Man stelle sich das vor: Jeder wusste Bescheid über das, was geschehen war, aber alle mussten darüber eisern schweigen. Die sich zu den neuen Herren geschlagen hatten, taten das nur zu bereitwillig.
Hielt man sich nicht daran oder war unvorsichtig in der Wahl der Gesprächspartner, war die „Staatssicherheit“ schnell zu Stelle – und das hieß in den Nachkriegsjahren „ab nach Sibirien (und damit meist in den Tod) oder wenigstens Bautzen (ei berüchtigtes Zuchthaus); später drohten Gefängnisstrafen in Halle / Saale, Verlust des Arbeitsplatzes oder der Karriere.

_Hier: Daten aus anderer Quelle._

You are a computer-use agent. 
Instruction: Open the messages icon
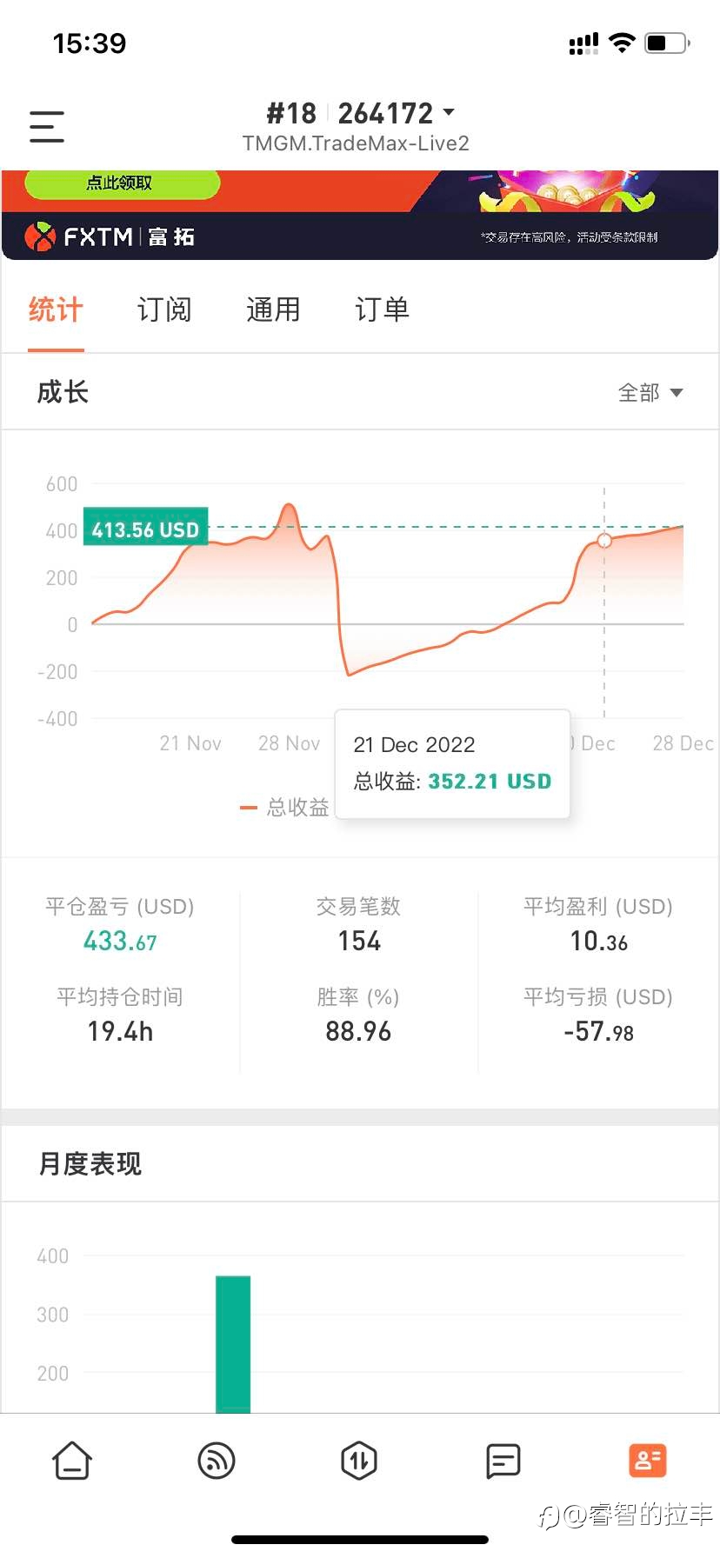[503, 1461]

Leben in einer Diktatur eben …

Bass erstaunt war ich dann aber, als ich auch nach 1990 und unter den Bedingungen eines demokratischen Staates weiterhin ein Tabu über dieses Thema verhängt fand.

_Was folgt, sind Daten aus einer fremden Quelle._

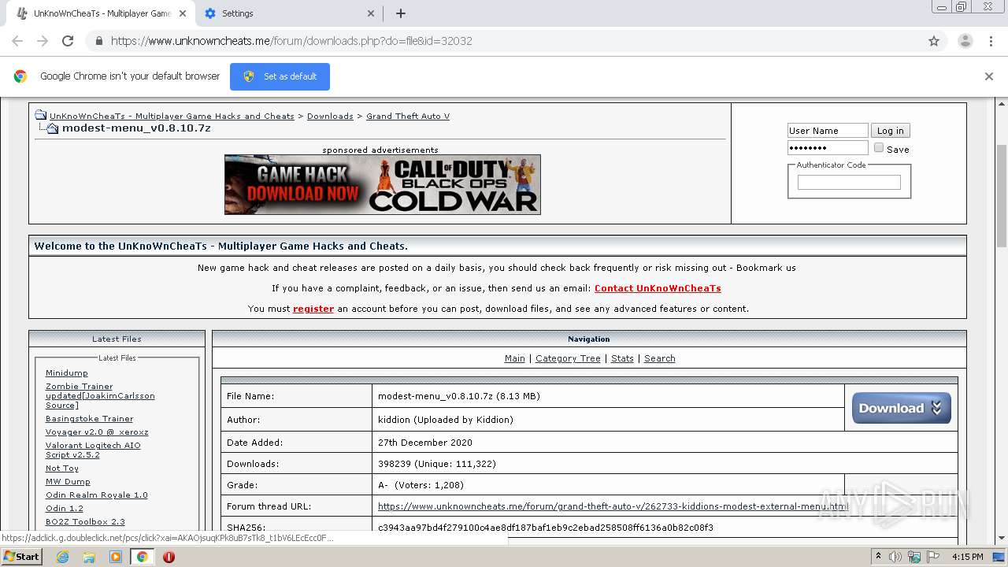
Task: Click the volume icon in system tray
Action: click(895, 557)
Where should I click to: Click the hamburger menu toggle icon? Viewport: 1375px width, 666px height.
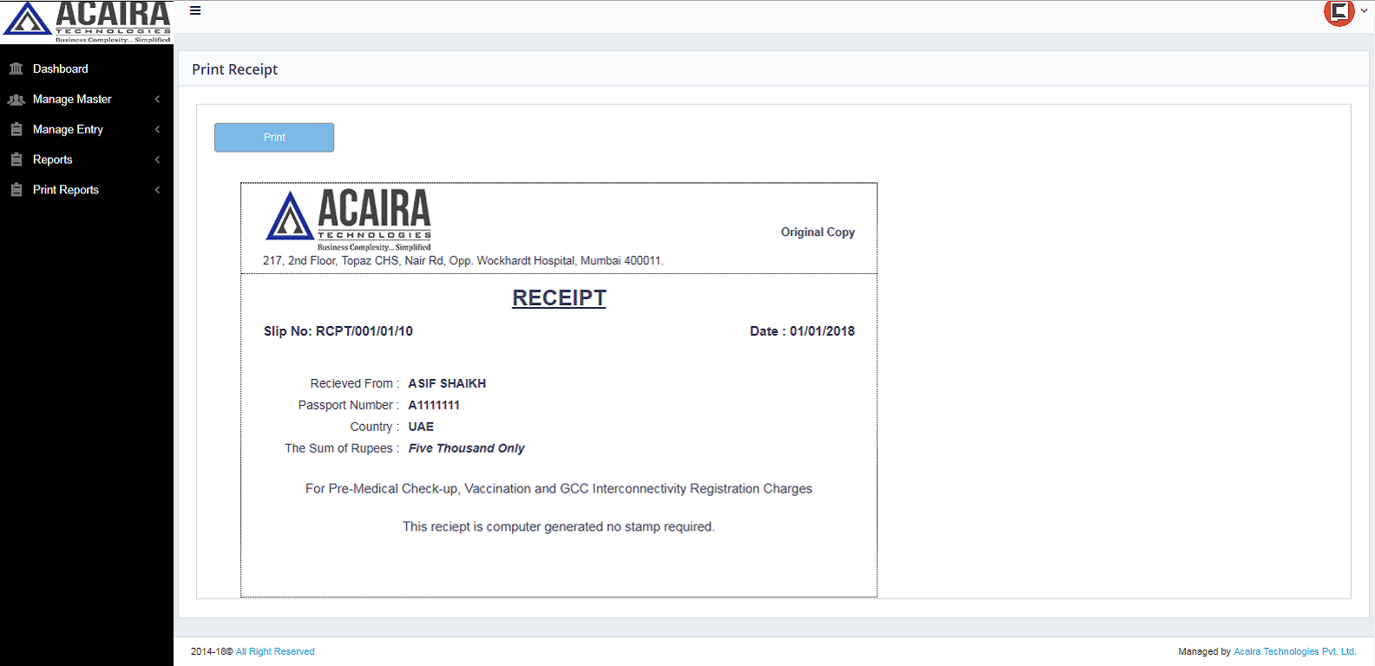[x=195, y=11]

Dass es noch lange nach Kriegsende Ereignisse gab, die man nicht einfach zusammenfassend mit dem Wort „Befreiung“ charakterisieren kann, weil sie Millionen unschuldiger Opfer forderten, und dass diese Taten sehr oft aus ganz anderen Gründen als dem verständlichen Rachebedürfnis unterdrückter Völker geschehen sind ...: all das zu erwähnen dürfte mir heute mindesten den Vorwurf einhandeln, eine „Ewiggestrige“ zu sein, zu relativieren und damit die Naziverbrechen zu verharmlosen. Wie ja in unserem Land immer sofort die „Faschismus-Keule“ als Totschlagargument geschwungen wird, wenn Fakten und Argumente ausgehen!
Angesichts des immer selbstzerstörerischer (oder sagt man besser: masochistischer?) werdenden „Zeitgeists“ in unserem Lande könnte mir (als Angehöriger des „Tätervolkes“) vermutlich sogar der Vorwurf und die Verfolgung wegen „Volkverhetzung“ drohen … und das allein dafür, dass ich sage, was damals wirklich gewesen ist und ich mit meinen eigenen Augen gesehen oder auf andere Weise leidvoll erfahren habe.

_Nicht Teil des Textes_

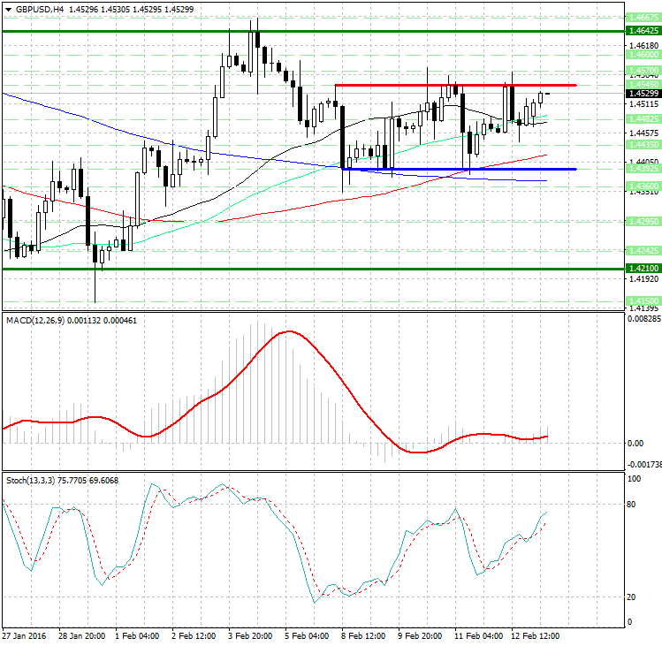The height and width of the screenshot is (646, 662).
Task: Click the 1.46675 price level label
Action: pyautogui.click(x=642, y=17)
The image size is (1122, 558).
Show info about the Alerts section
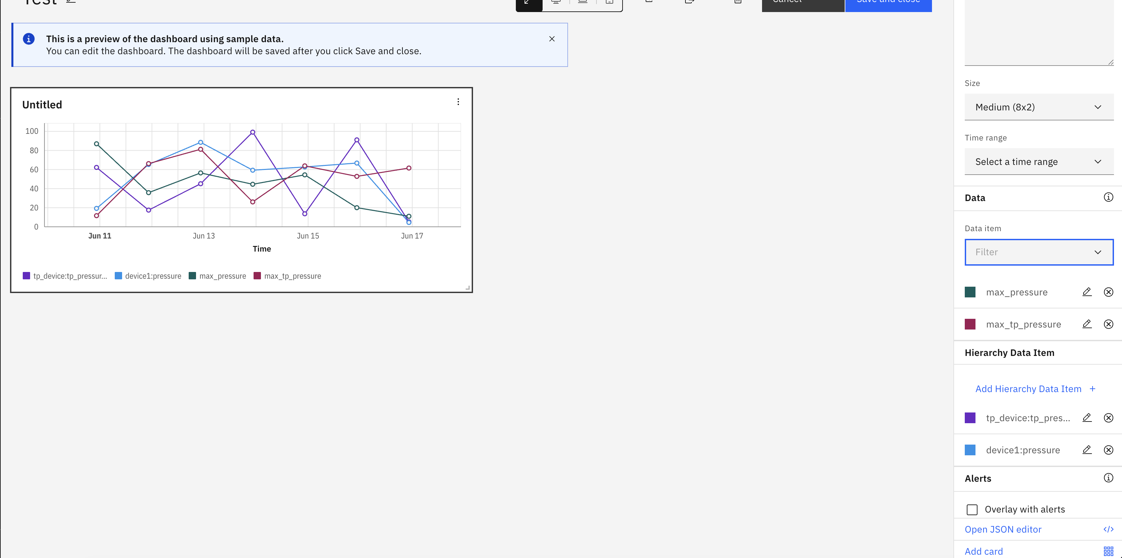click(1108, 478)
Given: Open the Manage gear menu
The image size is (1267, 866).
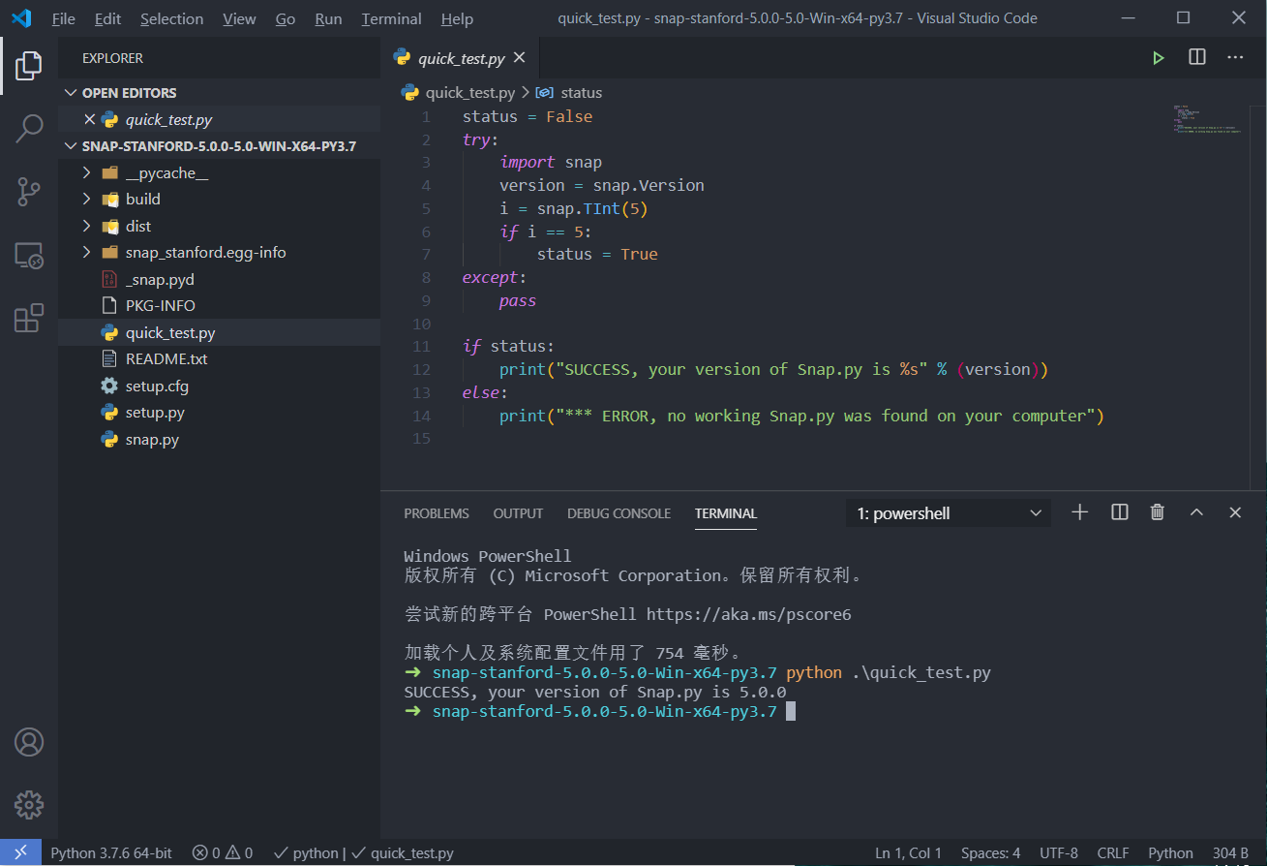Looking at the screenshot, I should pyautogui.click(x=29, y=805).
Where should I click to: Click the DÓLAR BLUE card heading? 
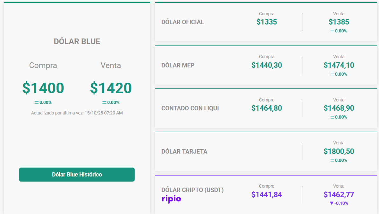pos(77,42)
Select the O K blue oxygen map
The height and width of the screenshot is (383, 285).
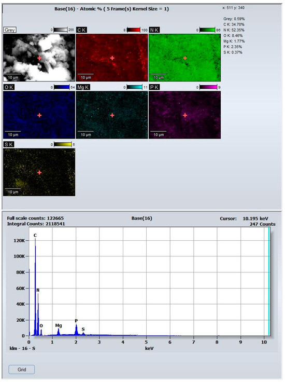39,115
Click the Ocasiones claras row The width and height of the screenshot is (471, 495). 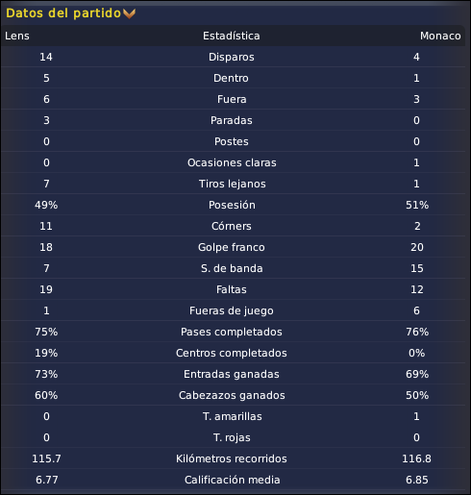[x=233, y=162]
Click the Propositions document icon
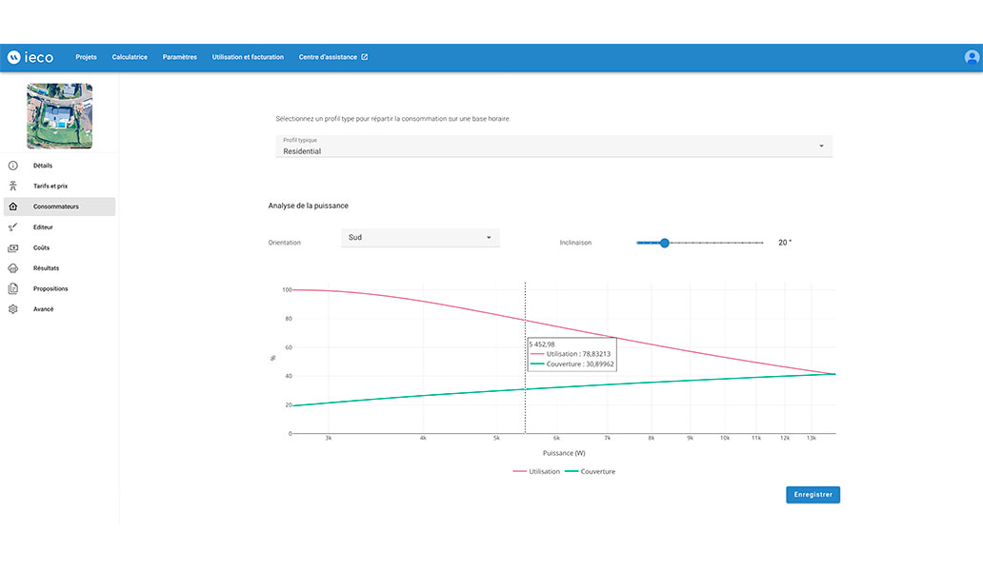Viewport: 983px width, 571px height. (x=12, y=288)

Sie glauben mir nicht? Werfen Sie einmal Ende Mai 2010 einen aufmerksamen Blick in die Zeitungen: Man nimmt uns heute in Deutschland sogar unsere jährlichen landsmannschaftlichen Pfingsttreffen übel und betrachtet sie als bösartige Hetze gegen das Nachbarvolk.

Übrigens: Die „Beneš-Dekrete“, die all das (den Tod von fast 250.000 Sudentendeutschen eingeschlossen) möglich machten, sind noch heute in Tschechien gültig; meines Wissen wurde kein Tscheche wurde für seine Gräueltaten gegen Deutsche je bestraft – alle sind damit ja ausdrücklich amnestiert.
Im Gegenteil: diese Verfügungen werden mehr denn je mit Zähnen und Klauen gegen jede Kritik verteidigt. Ein Beispiel: am 25. Februar 2004 ehrte das tschechisches Parlament mit großer Mehrheit diesen Mann mit einem eigenen Gesetz, das nur aus einem einzigen Satz besteht: „Edvard Beneš hat sich um den Staat verdient gemacht".
Willkommen in der Europäischen Union!

Dreifach gleich wurden und werden die Sudentendeutschen gestraft:
erst ausgeplündert, gefoltert, vergewaltigt, vertrieben oder ermordet,
dann zum Schweigen verurteilt und als „Umsiedler“ verhöhnt und herumgestoßen,
und nun auch noch kollektiv und sogar erbhaft schuldig gesprochen am eigenen und dem Leid Millionen anderer unschuldiger Menschen …

Gott vergib ihnen, was sie tun – ich kann es nicht!
Ob ich es noch erlebe, dass uns Gerechtigkeit zuteil wird?